Roger Ware Brockett (born October 22, 1938 in Seville, Ohio) is an American control theorist and the An Wang Professor of Computer Science and Electrical Engineering at Harvard University, who founded the Harvard Robotics Laboratory in 1983.

Brockett became a member of the National Academy of Engineering in 1991 for outstanding contributions to the theory and practice of linear and nonlinear control systems.

Biography
Brockett was born on October 22, 1938 in Seville, Ohio to Roger Lawrence and Grace Ester (Patch) Brockett.
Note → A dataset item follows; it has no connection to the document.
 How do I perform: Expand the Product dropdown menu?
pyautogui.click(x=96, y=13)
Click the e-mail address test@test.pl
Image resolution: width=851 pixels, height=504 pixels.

Brockett received his B.S. from Case Western Reserve University in 1960, and continued on to receive his M.S. in 1962 and his Ph.D. in 1964 from Case Western Reserve University as well. His Ph.D. dissertation was The Invertibility of Dynamic Systems with Application to Control under the supervision of Mihajlo D. Mesarovic.

After teaching at the Massachusetts Institute of Technology from 1963 to 1969, he joined the faculty at Harvard University.  At Harvard, Brockett became the Gordon McKay Professor of Applied Mathematics and in 1989 the An Wang Professor of Computer Science and Electrical Engineering.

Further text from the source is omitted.